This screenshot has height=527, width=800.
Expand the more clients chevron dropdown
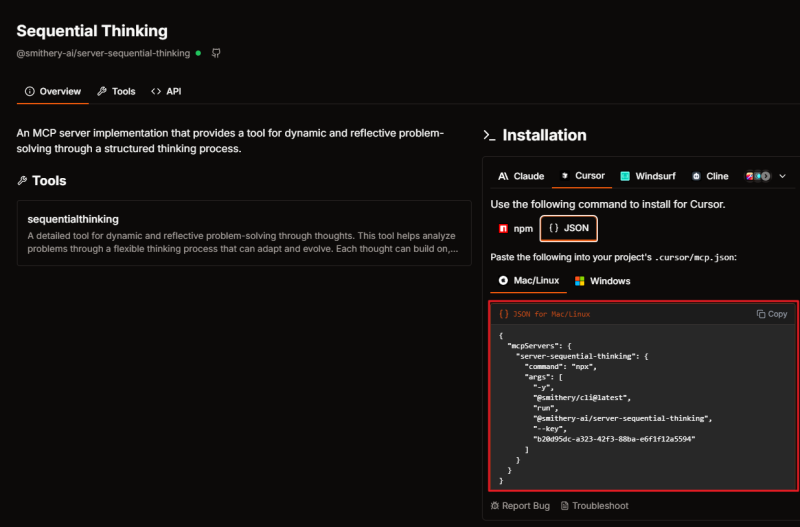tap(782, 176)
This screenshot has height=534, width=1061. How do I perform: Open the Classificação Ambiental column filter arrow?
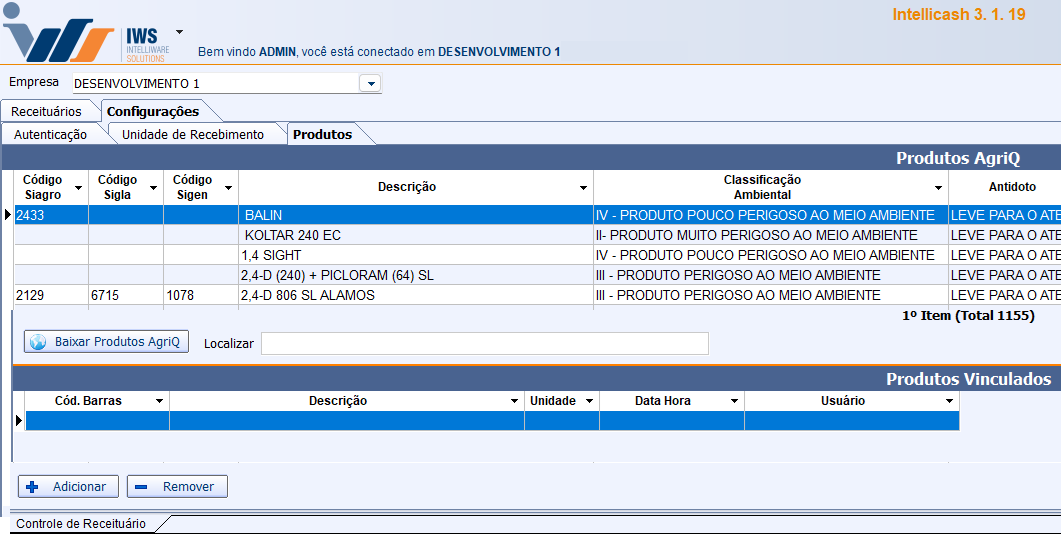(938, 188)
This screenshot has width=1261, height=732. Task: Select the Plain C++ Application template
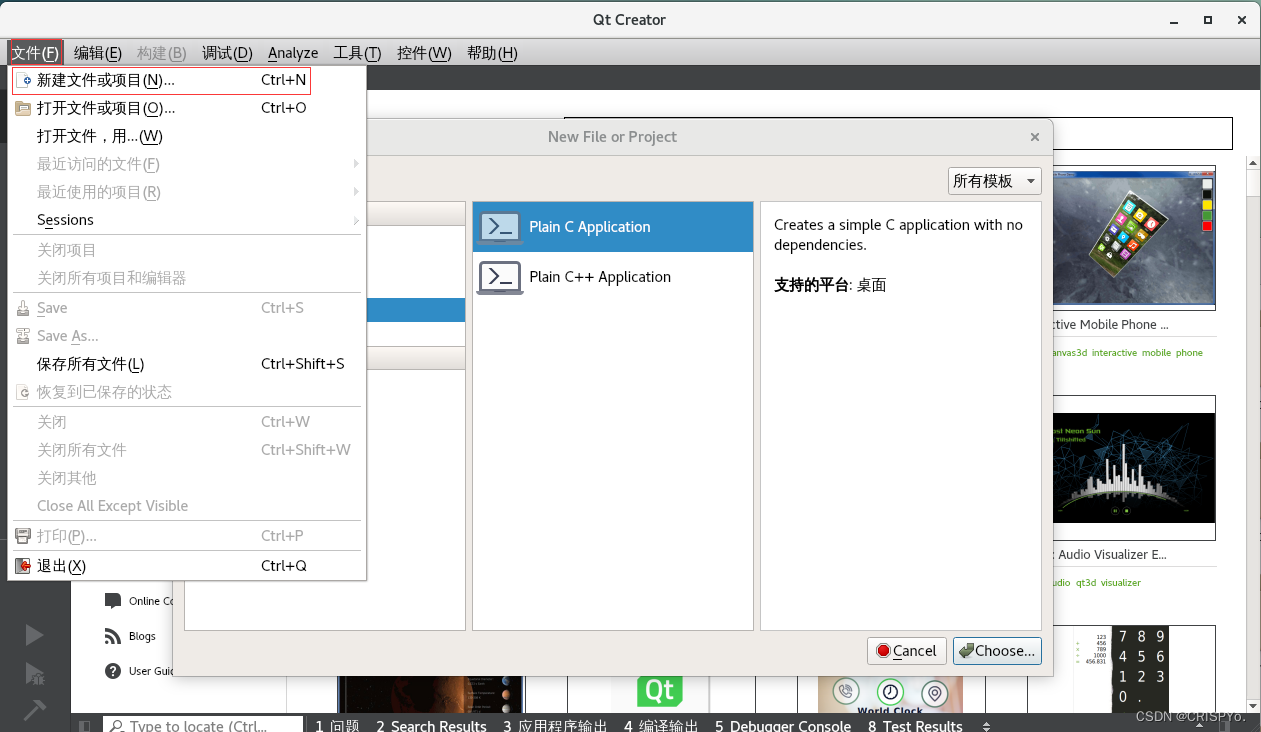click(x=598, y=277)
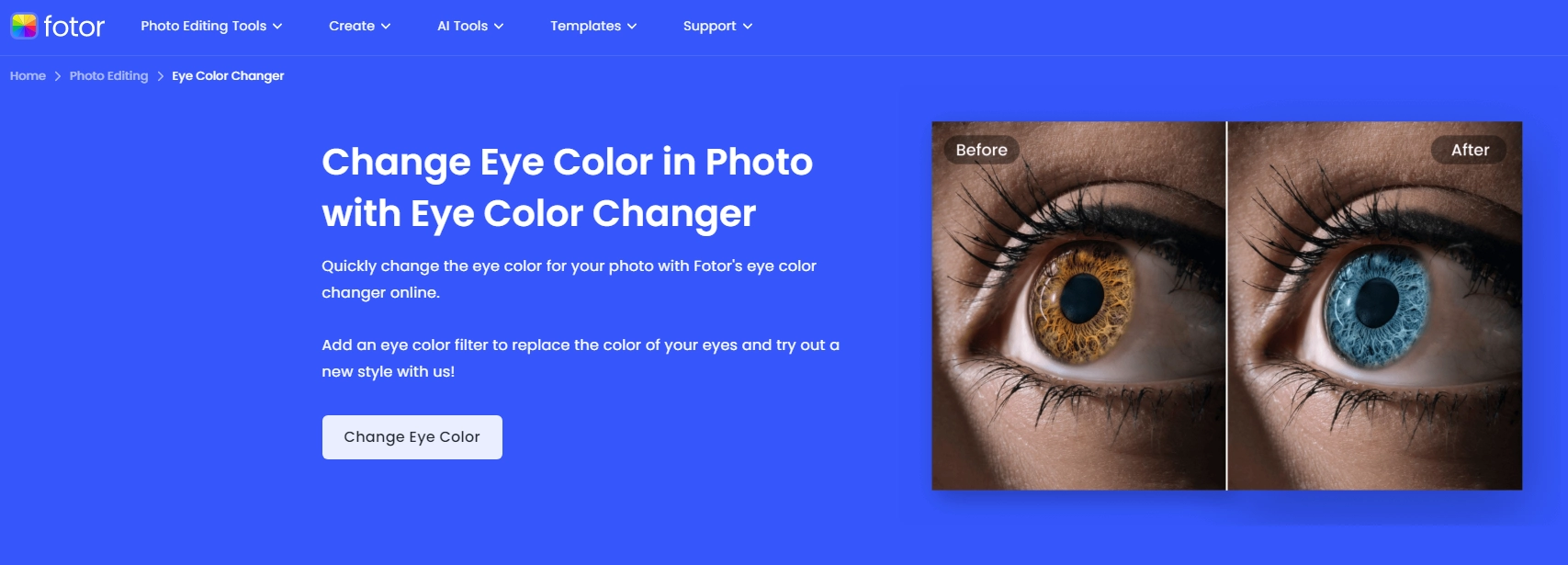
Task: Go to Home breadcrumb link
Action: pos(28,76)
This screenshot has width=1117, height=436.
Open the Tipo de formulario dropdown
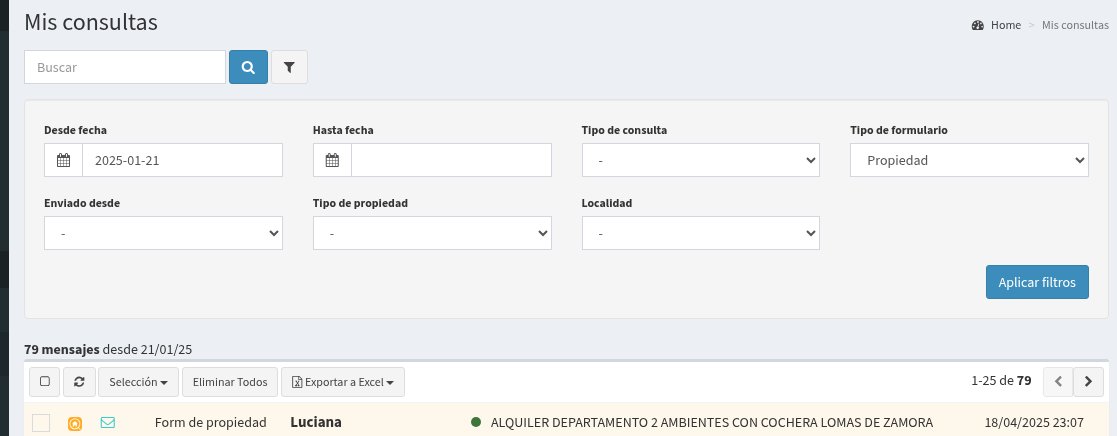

__ASSIGNMENT__.
Return only the lines that start at the line containing "This screenshot has width=1117, height=436." and finish at the last line of the entries, exactly as written and without pictures.

__YOUR RESPONSE__.
This screenshot has width=1117, height=436.
Open the Tipo de formulario dropdown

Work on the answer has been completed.